After Becky finds some kind of angelic coin that she passes off to Mom, c goes to apply for a "holiday help" job at Cartwright's Department Store. While the snotty manager Fiona dislikes Nicky on sight--I can only presume because Nicky starts talking to a hot manager named Bill--and refuses to hire her, Nicky quickly ends up in a situation that she finds implausible. After she gets somehow locked in a room with a bunch of Santa suits, some guy outside the door (Wallace Shawn, who looks suspiciously like the dude on that coin Becky found) starts calling out at her to dress up as Santa for this very good job already. Nicky takes the hint and puts on the suit, and when she emerges, she finds Harry, "Christmas consultant," outside waiting for her and getting her into the job as Santa. Nicky discovers that somehow she Just Knows out of nowhere stuff about the kids sitting on her lap, like the girl asking for a sled is gonna really want a swimsuit because she's moving to California--something the kid's mom ONLY JUST FOUND OUT. So Santa being a psychic impresses the shit out of people. Nicky has no idea where this is coming from, but Harry tells her it's "Santa magic" and is conveniently lurking around behind the throne when Nicky picks up that a kid is pouting because his best friend moved, and stuff like that.

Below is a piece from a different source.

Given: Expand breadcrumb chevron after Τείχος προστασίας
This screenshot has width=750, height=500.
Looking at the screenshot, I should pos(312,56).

Nicky obviously has to keep her job secret, which is interesting when she tries to date Bill ("He asked you out...as Santa?") and feels bad once she hears Bill say he doesn't like lying. Plus she gets to have the Clark Kent/Superman sort of experience hearing Bill talk about her/him in various guises around the office.

Then Becky goes to the store and figures out her mom is Santa.... Harry goes to help. Becky figures out Harry's the coin angel right off, which gets her calmed down enough to buy into the whole thing. (Also, y'know, Santa does have helpers.) Around this point in time, Harry gets a call from Upstairs to do something else, and he's all, "This is going so well, I'm sure I can step away for a second." Of course, this means that SOMEHOW that background report on "Nicky Taylor" Fiona wanted finally turns up instead of inexplicably disappearing, and next thing you know Nicky's out of a job. But five minutes later her best friend* gets the whole story on the news, and publicity happens, and Fiona gets fired for being a jerk and Nicky gets a new full time job at the store. But when she mentions Harry to the big boss, big boss Cartright has no idea who she's talking about. Naturally, things all work out for the best, with Bill and Nicky's coworkers eventually forgiving Nicky for the lie and Harry's pleased and Becky's finally learning how to spell and all is right with the world.

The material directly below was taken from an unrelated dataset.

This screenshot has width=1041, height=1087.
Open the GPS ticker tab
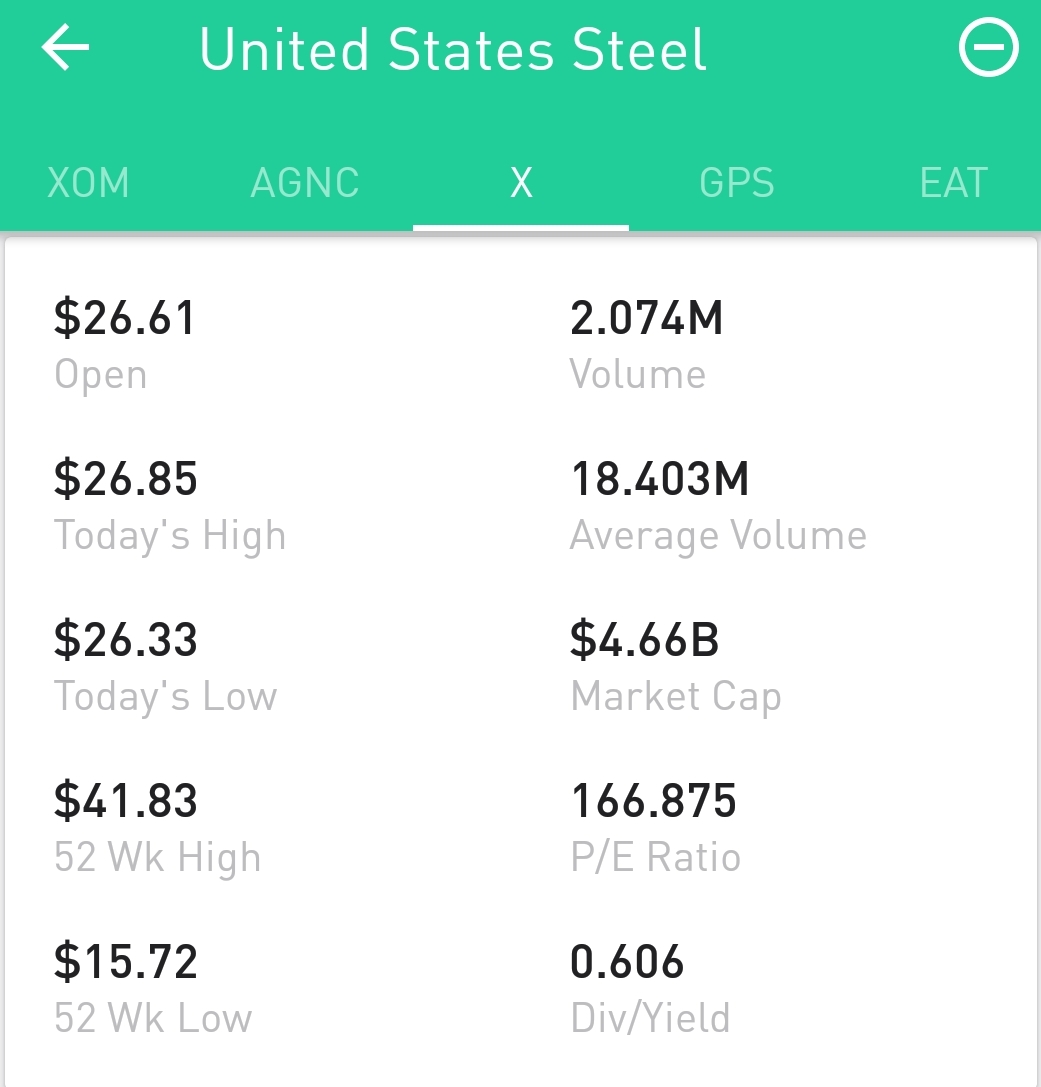(737, 183)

* I counted a whopping three black people in a Hallmark movie (the best friend, Becky's teacher and the reporter), which really impressed me until I thought, "When will Hallmark ever have a black heroine in the lead?" and then got depressed.

Anyhoo: the real heart of this movie is probably the question of whether or not a woman, or Alicia Witt in particular, can play Santa Claus believably. I'm...not sure how to answer this. On the one hand, it's quite reasonable to assume that under all the padding, big shoes,big hat, big beard, you could probably stick almost anyone able-bodied and of at least average size under that and have no bloody idea what's beneath. And ignoring the magic-based sudden future prediction/telepathy thing Nicky seems to have been gifted with by Harry (or at least, I'm inferring that's what he was doing while he hung about--that and making the background check disappear repeatedly. Which makes me wonder why he'd feel okay leaving Nicky behind without the psychic stuff....but I guess that wasn't under his control), sure, why wouldn't a mom be good at talking to kids. On the other hand...pulling off a dude voice when you're a lady is...awkward. You can't blame Fiona for being all "There's something funny about that Santa" because well, there is. So yeah, that's undeniably odd and you just kinda have to go with it. It's Hallmark.